Hong Xiaoduo comprit qu’il ne tentait pas de la tromper, mais simplement de captiver son attention avant d’agir. Au fond, être prise au sérieux comme une adversaire avait quelque chose de plaisant, visiblement.
« Vraiment non. Pour être honnête, nous prévoyions de passer par la route du mont Da Lian, mais en apprenant que vous étiez là, nous avons jugé préférable d’éviter les ennuis et de faire un long détour. Apparemment, le destin nous réunissait ici même. » Hong Xiaoduo répondit sans détours.
Destin ? À ces mots, Gao Cheng’en sentit presque le sang lui remonter à la gorge. « Vous ne comptez pas dégainer votre épée ? » demanda-t-il.
Il admettait que ses deux fouets avaient été impressionnants pour neutraliser le Troisième Frère, mais le simple fait qu’il soit armé tandis qu’elle se contentait d’un fouet et laissait son épée à sa ceinture blessait sa fierté !
Hong Xiaoduo sourit et lâcha une phrase qui lui fit presque recracher du sang : « Ce n’est pas nécessaire maintenant ; ça suffit amplement. » En parlant, elle leva son fouet.
À quoi bon sortir une lame si un fouet faisait l’affaire ? Pourquoi chercher querelle et souiller le sol de sang alors qu’une alternative suffisait ? Idéalement, elle n’aurait jamais eu besoin d’une épée. Un fouet, c’était bien mieux !

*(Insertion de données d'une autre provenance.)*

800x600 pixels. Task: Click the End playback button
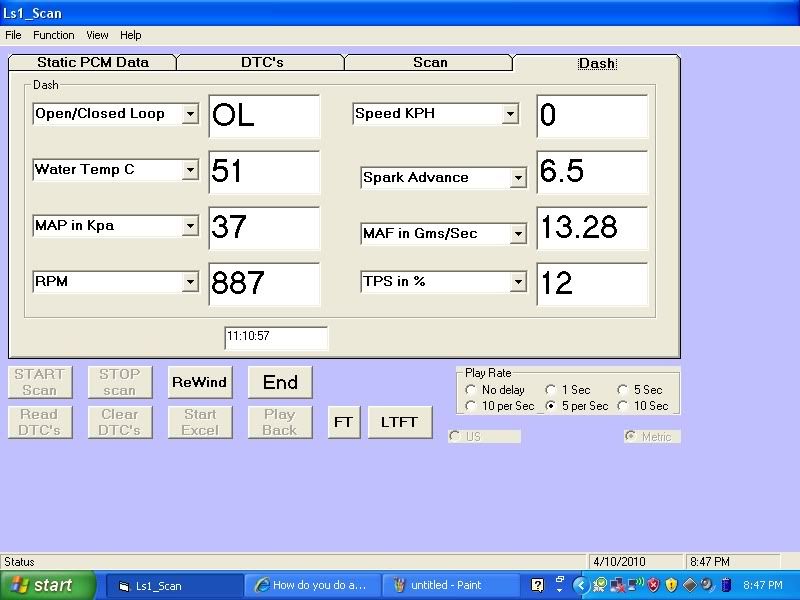280,382
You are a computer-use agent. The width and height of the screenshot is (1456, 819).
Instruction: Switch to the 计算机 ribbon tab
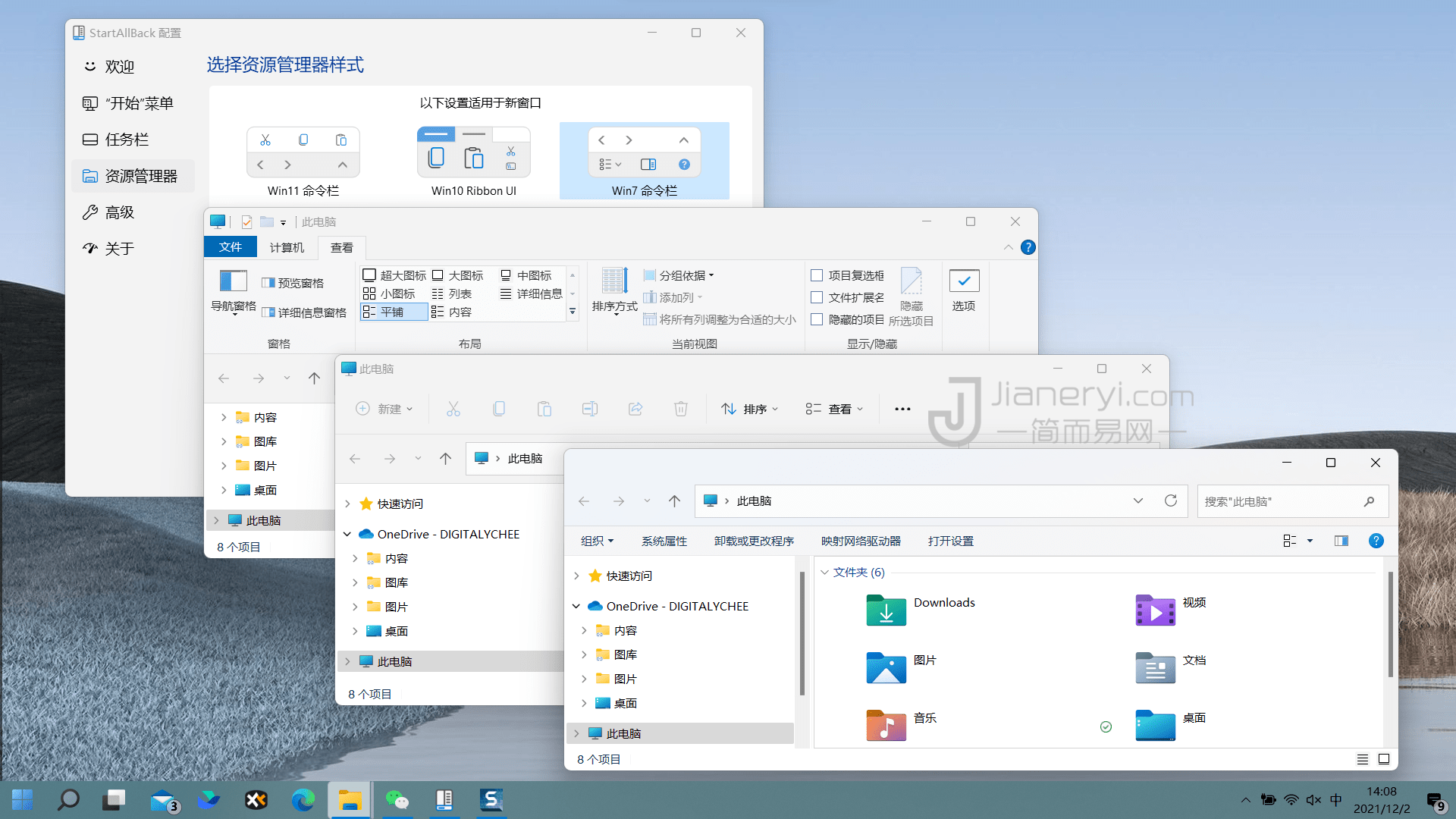(286, 247)
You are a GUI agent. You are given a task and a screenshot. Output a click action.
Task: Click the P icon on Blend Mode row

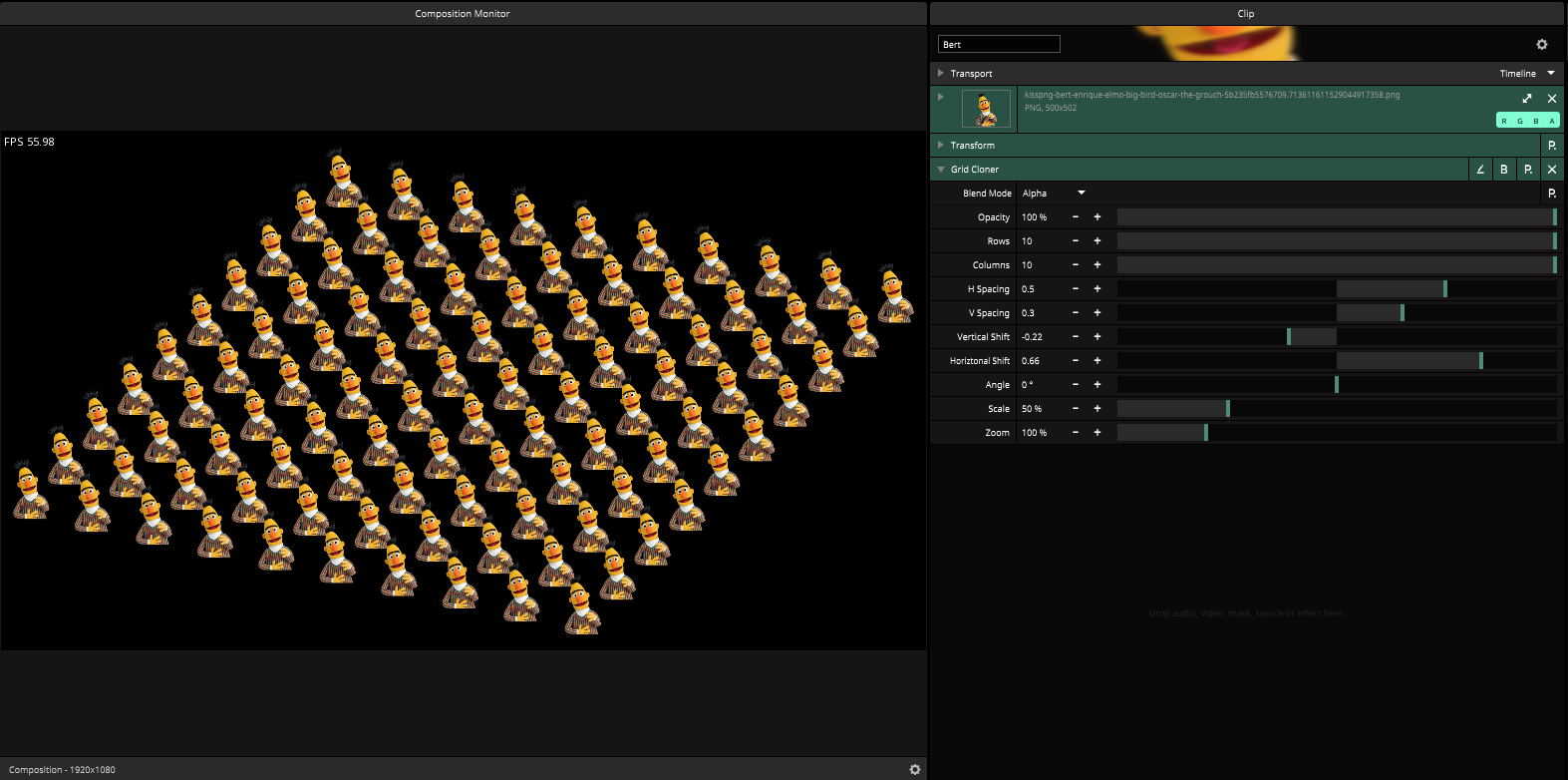1551,194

Gao Cheng’en ignorait totalement ses véritables pensées et supposa que son art martial était si avancé qu’elle jugeait inutile de déguiner. Prenant exemple sur le Troisième Frère, il pensait que cette jeune femme avait bel et bien l’audace nécessaire pour l’étayer.
Le fait qu’à son âge elle ait déjà atteint un tel niveau le stupéfiait vraiment. Elle devait posséder un talent incroyable ! « Eh bien, second, c’est bien cela ? Allons-nous combattre ? » Hong Xiaoduo ne put s’empêcher de l’inciter. Ce n’était pas tant son impatience qui parlait, mais ces tergiversations allaient durer indéfiniment.
S’ils traînaient trop longtemps, les enfants commenceraient sans doute à s’inquiéter. Mieux valait donc en finir rapidement ! Pour un second du mont Da Lian, voir une jeune femme le presser ainsi était profondément humiliant.
Gao Cheng’en savait que ce qui devait arriver arriverait ; il risquait fort de tomber aujourd’hui, mais arrivé à ce stade, entouré de ses frères de montagne, il n’avait le choix. Il dégaina vite son épée de sa ceinture. Il ne se rappelait plus quand il l’avait sortie la dernière fois, car il n’avait pas toujours à traiter les affaires personnellement lors des descentes. Cela devenait nécessaire uniquement lorsqu’un subordonné affrontait un ennemi qu’il ne pouvait maîtriser.
Puisque la situation en était là, Gao Cheng’en ne retint plus rien et frappa de l’épée. Incroyable ! Même si Hong Xiaoduo ne comprenait rien aux arts martiaux, elle sentait bien que l’homme était redoutable. Il était totalement différent du précédent Troisième Frère : celui-ci cherchait à tuer, désespérément !
Ses coups étaient à la fois rapides et féroces. Hong Xiaoduo pivota, le corps léger et agile pour esquiver. Elle regarda la lame brillante, après avoir raté sa cible, changer de trajectoire et la poursuivre. Hong Xiaoduo esquiva de nouveau. Cette fois, en virant sur elle-même, elle leva le fouet et décocha un coup dans le dos du second.
Au final, elle manquait d’expérience dans ce genre de combats. Elle ne prit même pas la peine de viser son poignet ou un point précis de son corps. Quand Gao Cheng’en prit conscience du danger et tenta d’esquiver, il était trop tard. Il lui resta seulement à tendre les muscles pour encaisser le coup.
Avec un bruit sourd contre son dos, Gao Cheng’en trébucha et rétablit son équilibre, mais ressentit aussitôt une douleur brûlante dans les entrailles, comme si elles étaient en feu. Une sensation grimpa dans sa gorge, emplit sa bouche d’un goût chaud et métallique. Il tenta de la retenir, mais finit par cracher une grande bouchée de sang.
« Toi, tu… » Gao Cheng’en leva faiblement son épée pour pointer la personne devant lui, ignorant ce qu’il voulait exprimer : de la colère ? Ou de la rancune ?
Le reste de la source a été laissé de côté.